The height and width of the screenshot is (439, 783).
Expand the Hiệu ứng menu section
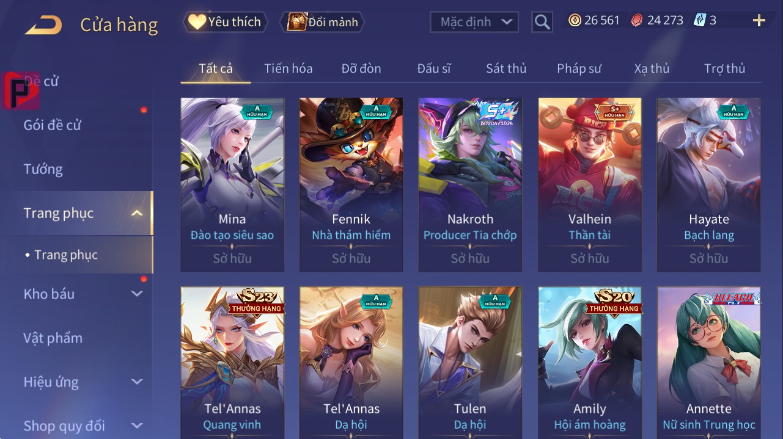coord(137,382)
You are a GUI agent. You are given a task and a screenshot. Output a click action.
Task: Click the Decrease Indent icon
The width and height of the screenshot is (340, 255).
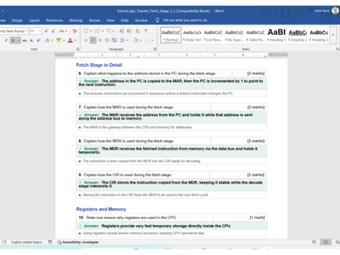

→ To do
Turn the lines above into a Markdown table with the columns No. and Line, numbering each row and leaving out blank lines. Leave the pictures out of the answer.

→ Solution
| No. | Line |
|---|---|
| 1 | The height and width of the screenshot is (439, 783). |
| 2 | Expand the Hiệu ứng menu section |
| 3 | coord(137,382) |
| 4 | You are a GUI agent. You are given a task and a screenshot. Output a click action. |
| 5 | Task: Click the Decrease Indent icon |
| 6 | The width and height of the screenshot is (340, 255). |